# [EXTRACTED MATERIAL]
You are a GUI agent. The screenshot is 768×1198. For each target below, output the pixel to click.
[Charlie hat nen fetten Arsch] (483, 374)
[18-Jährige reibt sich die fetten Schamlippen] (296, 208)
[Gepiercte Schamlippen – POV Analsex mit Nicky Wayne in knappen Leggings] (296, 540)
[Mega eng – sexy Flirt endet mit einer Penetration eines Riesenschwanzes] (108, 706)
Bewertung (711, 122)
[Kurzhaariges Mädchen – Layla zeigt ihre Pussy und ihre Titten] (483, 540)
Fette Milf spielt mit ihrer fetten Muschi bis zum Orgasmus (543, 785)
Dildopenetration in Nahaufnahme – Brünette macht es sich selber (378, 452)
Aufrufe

# [EXERCISE DETAILS]
What you output must match the lines from the beginning of the material through the line with "Bewertung (711, 122)" exactly, both ends included.

# [FINAL ANSWER]
You are a GUI agent. The screenshot is 768×1198. For each target below, output the pixel to click.
[Charlie hat nen fetten Arsch] (483, 374)
[18-Jährige reibt sich die fetten Schamlippen] (296, 208)
[Gepiercte Schamlippen – POV Analsex mit Nicky Wayne in knappen Leggings] (296, 540)
[Mega eng – sexy Flirt endet mit einer Penetration eines Riesenschwanzes] (108, 706)
Bewertung (711, 122)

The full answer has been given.